Aim of the exercise:
Revise the interview text below by reproducing everything from "Rune: First, I’ll" down to "the next pillar.", with each "pillar" changed to "column".

Page extract:
<<<<

Basically, there’s a system that for every platform in the game, I know where that platform is not just in the virtual world, but also where it is in the physical play space. In the editor, I have a visualization that lets me see that at a glance for every platform. For example, I can see if one platform is at the right side of the play space, then I immediately know I can’t line another one up to it further to the right. I have some slides I made for a different event that I could share.
REBIND: That would be great.

Rune: First, I’ll take a bad example. Say you need to go from one pillar to another, and you start by stepping onto a moving platform. In the physical space, you take a step forward, and the platform moves you to the other pillar.

Rune: Then, you take a step forward again, but that doesn’t work out great, because now you’re outside of the play area.

Rune: So, if we start over and do it with a different design, with the platform to the side instead, then you take a step sideways onto the platform like this, and also sideways in the physical space, and the platform carries you to the next pillar.

Rune: You take a step sideways onto that pillar, and now you are back in the center of your play space.

The way that the different platforms line up to each other makes a huge difference in keeping the player inside the physical space. You don’t necessarily notice this very much when you’re in the game; it’s just something that happens to have a huge impact for actually making it viable to get the player around and still not exceed the play space.

REBIND: Seems very intuitive.

Rune: Thanks, glad to hear that.

REBIND: Where do you hope to see the game closer to the release? What’s on your bigger-picture roadmap, so to speak?

Rune: Right, so, I try to keep the game fully playable at all times, so it’s mostly more content that’s missing as far as I’m concerned, although if some people playing the game feel something is missing, that’s something I’d love to hear about.

REBIND: Who are you hoping to get feedback from, and, obviously, beyond crashes or technical issues, are there certain areas of the game you’d like to get feedback on?

Rune: There’s no tutorial in the traditional sense, so people kind of have to figure out on their own what to do and how to progress. So, from playtesting, I hope to become aware of things that are not clear enough or cause confusion, and I think saying something will come quite naturally to people if there’s something they cant figure out. That’s the main thing. Apart from that is anything that comes to people’s minds, like things they think are great, things they think are not so good, things they think could be improved… I do have a small Discord server for the game, and some people there are playtesting once in a while, but they have sort of self-selected, because those are people who joined the community because they’re super interested in the game. What you’re organizing could be a different crowd of people; maybe they have a different outlook. I’m curious to see how that might go.

REBIND: Having used and contributed to POV-Ray for such a long time, what do you see as exciting opportunities for the real-time ray tracing tech that’s been coming out, such as Nvidia RTX?

Rune: [laughs] Kind of a blast from the past, POV-Ray… I used to talk about it many years ago, but haven’t for the past decade. To be honest, ray tracing for me was always a means to an end. I’m not super invested in ray tracing as a technology. That said, it’s interesting to see it make a comeback, this time for real-time graphics. I’m not an expert in this at all, but as far as I can see the obvious things we’ll see are more accurate reflections, refractions, and maybe shadows? Honestly, I think once the novelty is over, the impact from this will be a bit limited. It’s another way to push realism even further, but it’s kind of, from my perspective, incremental.

>>>>

Raw data:

<<<<

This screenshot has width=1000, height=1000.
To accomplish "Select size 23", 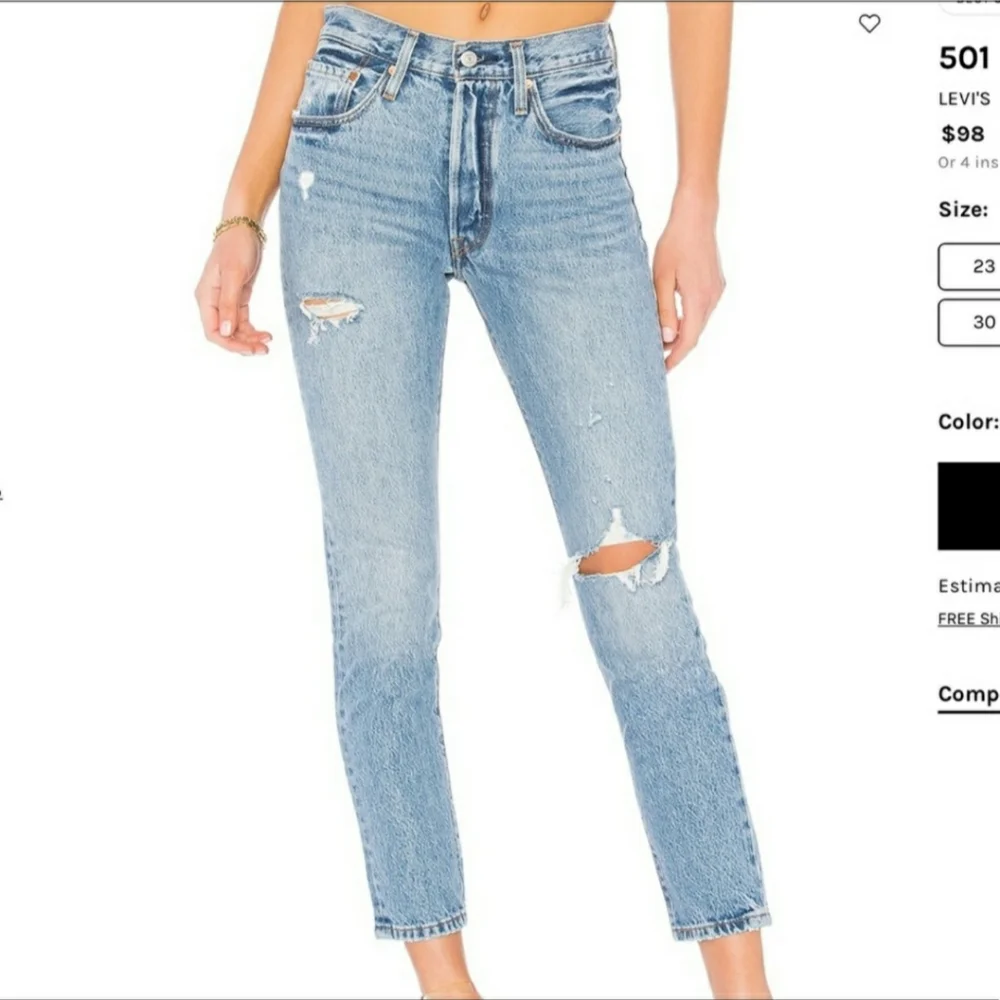I will (969, 266).
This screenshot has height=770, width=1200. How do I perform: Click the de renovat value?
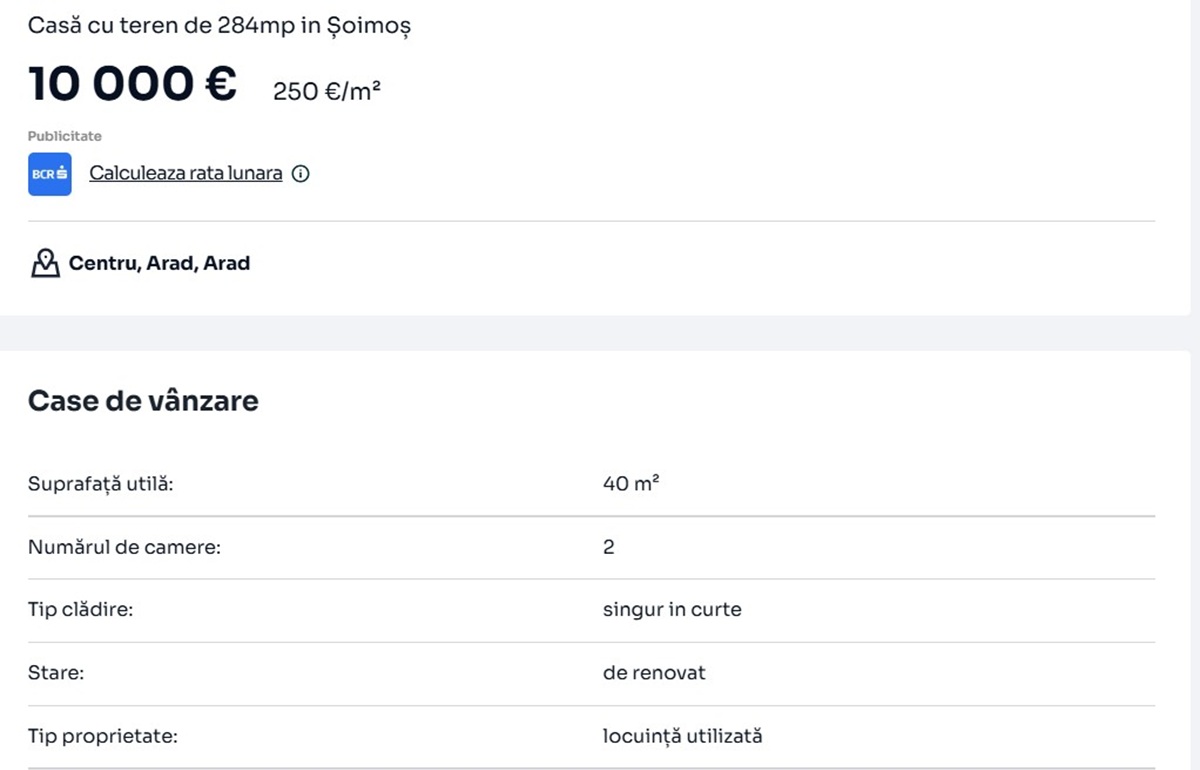coord(654,673)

>>>>

Result for this exercise:
Rune: First, I’ll take a bad example. Say you need to go from one column to another, and you start by stepping onto a moving platform. In the physical space, you take a step forward, and the platform moves you to the other column.

Rune: Then, you take a step forward again, but that doesn’t work out great, because now you’re outside of the play area.

Rune: So, if we start over and do it with a different design, with the platform to the side instead, then you take a step sideways onto the platform like this, and also sideways in the physical space, and the platform carries you to the next column.